Stored data:
==============================

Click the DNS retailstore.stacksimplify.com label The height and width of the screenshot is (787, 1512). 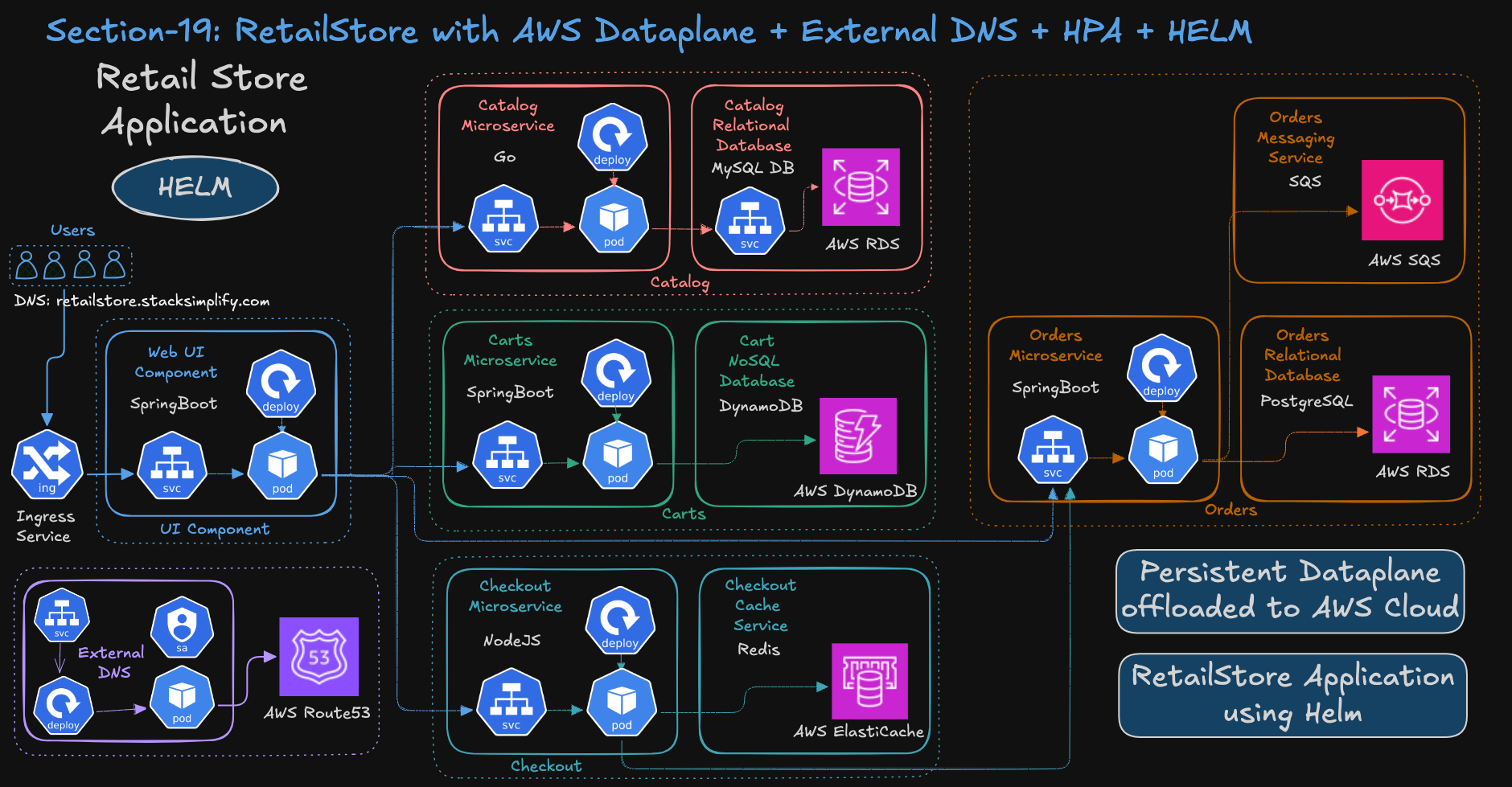click(x=142, y=301)
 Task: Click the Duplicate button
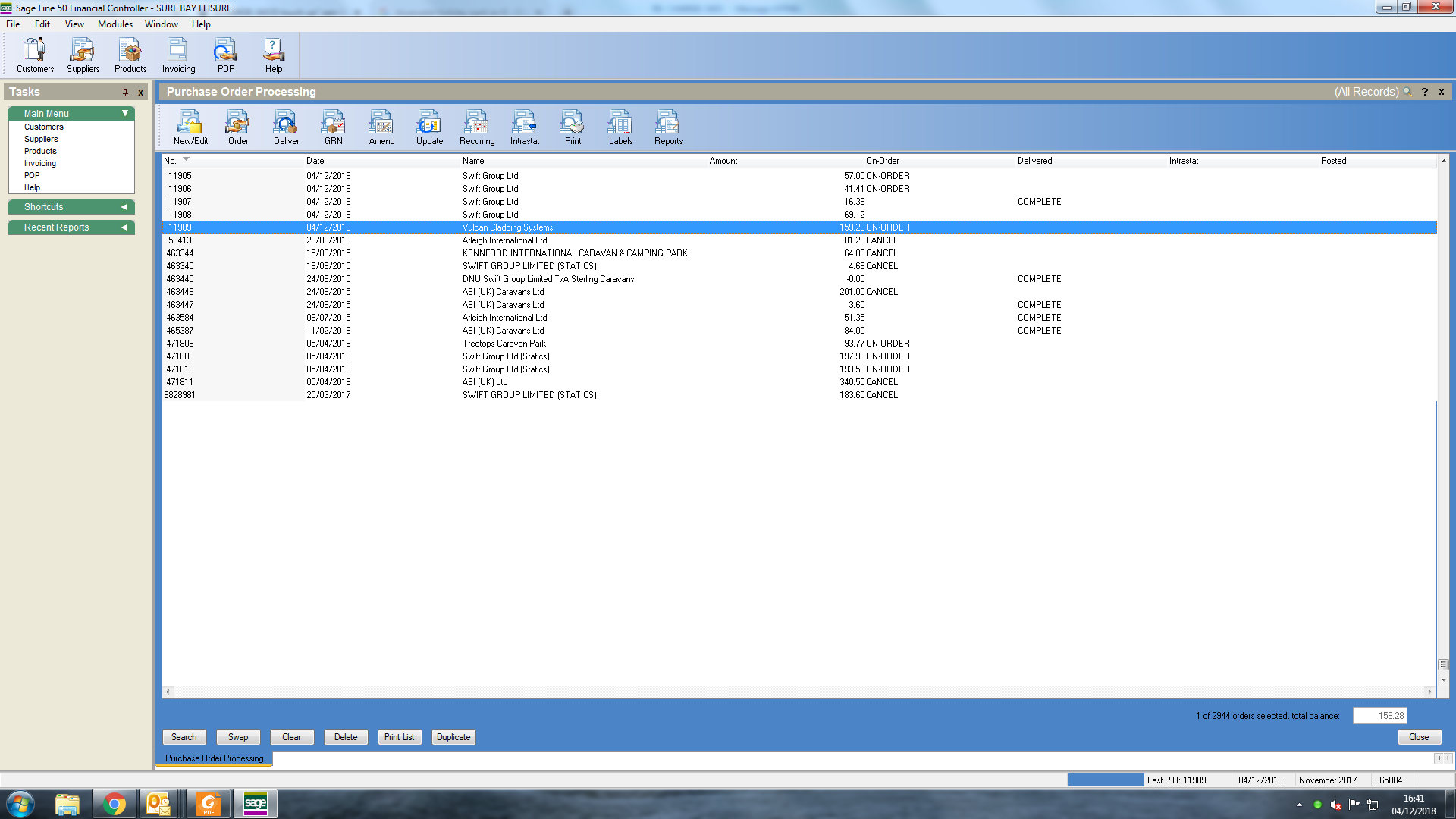453,737
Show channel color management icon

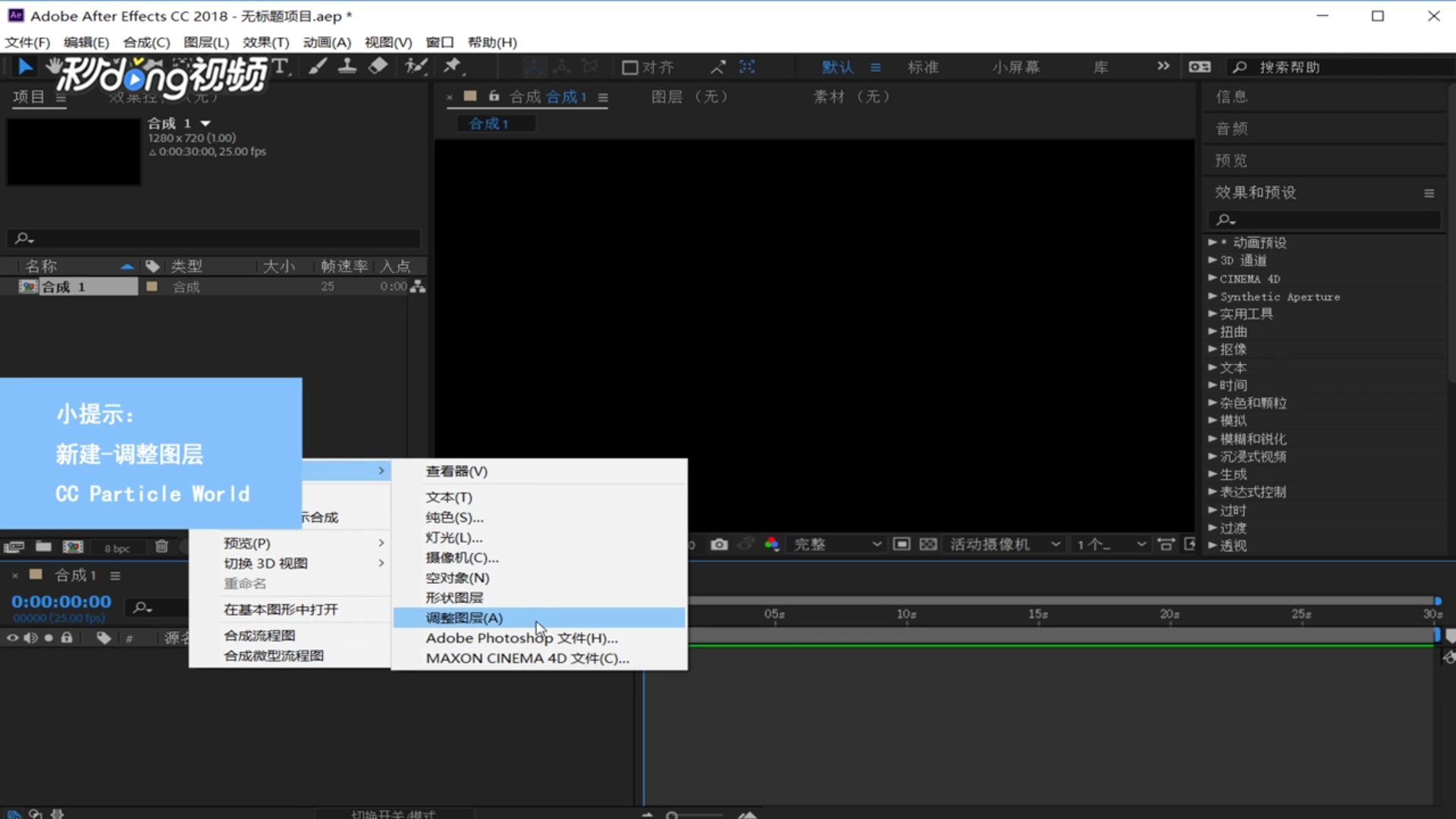(772, 544)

==============================

YOUR TASK: Word for word, restate the lines from the line containing "Task: Click the Duplicate button" through the end of the data, including the first and last of them. Pictures stay out.

RESULT:
 Task: Click the Duplicate button
453,737
Show channel color management icon

(772, 544)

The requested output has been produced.